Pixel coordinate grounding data

━━━━━━

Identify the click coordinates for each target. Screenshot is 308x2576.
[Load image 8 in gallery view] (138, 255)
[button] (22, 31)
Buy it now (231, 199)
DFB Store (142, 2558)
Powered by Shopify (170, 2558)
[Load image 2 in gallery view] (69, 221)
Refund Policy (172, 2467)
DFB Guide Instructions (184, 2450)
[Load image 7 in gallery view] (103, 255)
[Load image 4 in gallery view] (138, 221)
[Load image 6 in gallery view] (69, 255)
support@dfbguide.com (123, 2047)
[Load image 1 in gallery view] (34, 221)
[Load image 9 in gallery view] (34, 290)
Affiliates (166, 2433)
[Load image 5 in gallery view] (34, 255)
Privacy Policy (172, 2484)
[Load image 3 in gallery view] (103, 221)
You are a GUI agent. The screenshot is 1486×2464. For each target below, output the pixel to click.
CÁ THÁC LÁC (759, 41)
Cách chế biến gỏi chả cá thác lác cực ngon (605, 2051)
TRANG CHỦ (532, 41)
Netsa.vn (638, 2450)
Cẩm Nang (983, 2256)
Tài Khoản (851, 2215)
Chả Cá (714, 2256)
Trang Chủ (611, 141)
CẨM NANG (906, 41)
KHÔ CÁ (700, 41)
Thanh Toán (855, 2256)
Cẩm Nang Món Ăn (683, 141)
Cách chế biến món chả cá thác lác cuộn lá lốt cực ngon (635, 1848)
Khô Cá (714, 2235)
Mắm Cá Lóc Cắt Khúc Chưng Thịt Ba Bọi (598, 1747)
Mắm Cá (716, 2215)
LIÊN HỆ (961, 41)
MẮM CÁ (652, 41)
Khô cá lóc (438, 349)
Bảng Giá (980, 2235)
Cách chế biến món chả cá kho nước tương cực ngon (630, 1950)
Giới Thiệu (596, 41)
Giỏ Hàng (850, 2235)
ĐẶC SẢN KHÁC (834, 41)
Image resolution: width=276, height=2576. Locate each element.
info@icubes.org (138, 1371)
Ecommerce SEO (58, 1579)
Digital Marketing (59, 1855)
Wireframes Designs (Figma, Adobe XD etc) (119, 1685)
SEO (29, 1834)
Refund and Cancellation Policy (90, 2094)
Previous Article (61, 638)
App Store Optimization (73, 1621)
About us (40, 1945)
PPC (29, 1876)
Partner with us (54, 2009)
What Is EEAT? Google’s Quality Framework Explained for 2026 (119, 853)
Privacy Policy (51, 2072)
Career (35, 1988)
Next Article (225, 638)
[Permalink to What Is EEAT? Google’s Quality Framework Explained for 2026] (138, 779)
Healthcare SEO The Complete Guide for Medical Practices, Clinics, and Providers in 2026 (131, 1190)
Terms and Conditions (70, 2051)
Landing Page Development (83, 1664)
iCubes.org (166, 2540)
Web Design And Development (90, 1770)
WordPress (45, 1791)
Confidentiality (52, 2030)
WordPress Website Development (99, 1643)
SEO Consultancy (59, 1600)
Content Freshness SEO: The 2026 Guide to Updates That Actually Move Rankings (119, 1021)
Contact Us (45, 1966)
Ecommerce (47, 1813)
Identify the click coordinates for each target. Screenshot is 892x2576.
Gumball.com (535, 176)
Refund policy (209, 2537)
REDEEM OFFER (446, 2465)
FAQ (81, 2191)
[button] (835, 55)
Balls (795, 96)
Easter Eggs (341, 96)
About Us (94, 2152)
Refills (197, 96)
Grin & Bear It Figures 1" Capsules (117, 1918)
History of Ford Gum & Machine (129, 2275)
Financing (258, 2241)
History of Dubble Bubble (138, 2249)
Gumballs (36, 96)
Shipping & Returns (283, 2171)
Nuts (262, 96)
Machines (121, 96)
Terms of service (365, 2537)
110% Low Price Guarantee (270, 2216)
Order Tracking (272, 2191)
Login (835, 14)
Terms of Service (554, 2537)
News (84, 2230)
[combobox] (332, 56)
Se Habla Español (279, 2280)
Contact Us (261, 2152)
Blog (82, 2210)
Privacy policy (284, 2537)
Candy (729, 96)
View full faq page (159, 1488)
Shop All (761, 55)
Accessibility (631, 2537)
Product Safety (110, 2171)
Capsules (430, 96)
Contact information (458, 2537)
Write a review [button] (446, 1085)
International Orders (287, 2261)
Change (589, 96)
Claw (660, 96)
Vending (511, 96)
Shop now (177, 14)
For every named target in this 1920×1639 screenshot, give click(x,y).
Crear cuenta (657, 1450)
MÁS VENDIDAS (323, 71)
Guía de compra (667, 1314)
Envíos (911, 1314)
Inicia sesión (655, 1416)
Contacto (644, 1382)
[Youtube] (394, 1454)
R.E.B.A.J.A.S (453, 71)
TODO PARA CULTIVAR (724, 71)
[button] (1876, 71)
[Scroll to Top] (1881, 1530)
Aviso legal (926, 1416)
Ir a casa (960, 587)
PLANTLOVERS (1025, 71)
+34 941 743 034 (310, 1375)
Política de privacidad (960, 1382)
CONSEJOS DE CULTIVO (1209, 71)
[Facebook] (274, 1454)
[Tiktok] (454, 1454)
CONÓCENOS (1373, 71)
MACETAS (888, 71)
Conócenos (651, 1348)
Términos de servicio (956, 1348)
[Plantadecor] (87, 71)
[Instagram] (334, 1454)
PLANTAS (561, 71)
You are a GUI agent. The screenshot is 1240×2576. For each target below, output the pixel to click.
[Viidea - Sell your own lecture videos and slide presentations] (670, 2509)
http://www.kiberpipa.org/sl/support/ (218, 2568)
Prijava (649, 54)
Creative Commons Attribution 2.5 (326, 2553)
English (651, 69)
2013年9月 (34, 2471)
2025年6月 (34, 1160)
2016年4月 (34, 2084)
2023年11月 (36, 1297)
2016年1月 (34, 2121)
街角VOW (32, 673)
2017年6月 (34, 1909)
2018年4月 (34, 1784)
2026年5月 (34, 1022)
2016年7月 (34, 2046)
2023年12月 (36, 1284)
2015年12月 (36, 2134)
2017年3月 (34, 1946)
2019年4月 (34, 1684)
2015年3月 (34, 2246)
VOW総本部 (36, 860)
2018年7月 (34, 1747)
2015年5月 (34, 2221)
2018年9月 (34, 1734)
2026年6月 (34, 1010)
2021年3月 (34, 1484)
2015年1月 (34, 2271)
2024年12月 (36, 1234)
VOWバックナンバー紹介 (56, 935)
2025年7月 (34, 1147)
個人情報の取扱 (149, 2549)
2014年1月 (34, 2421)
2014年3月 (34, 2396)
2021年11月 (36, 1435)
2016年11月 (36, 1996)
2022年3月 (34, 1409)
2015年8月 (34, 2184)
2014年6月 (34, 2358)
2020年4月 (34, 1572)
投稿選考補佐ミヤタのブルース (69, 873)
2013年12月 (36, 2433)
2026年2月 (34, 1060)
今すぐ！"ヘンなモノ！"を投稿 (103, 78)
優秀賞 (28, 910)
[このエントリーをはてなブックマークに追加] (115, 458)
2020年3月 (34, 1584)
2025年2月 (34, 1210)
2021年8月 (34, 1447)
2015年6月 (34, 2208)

━━━━━━

WORK TO BE COMPLETED:
Check the records above and copy each line that has the string "WordPress".

SOLUTION TO THIS PROBLEM:
WordPress (45, 1791)
WordPress Website Development (99, 1643)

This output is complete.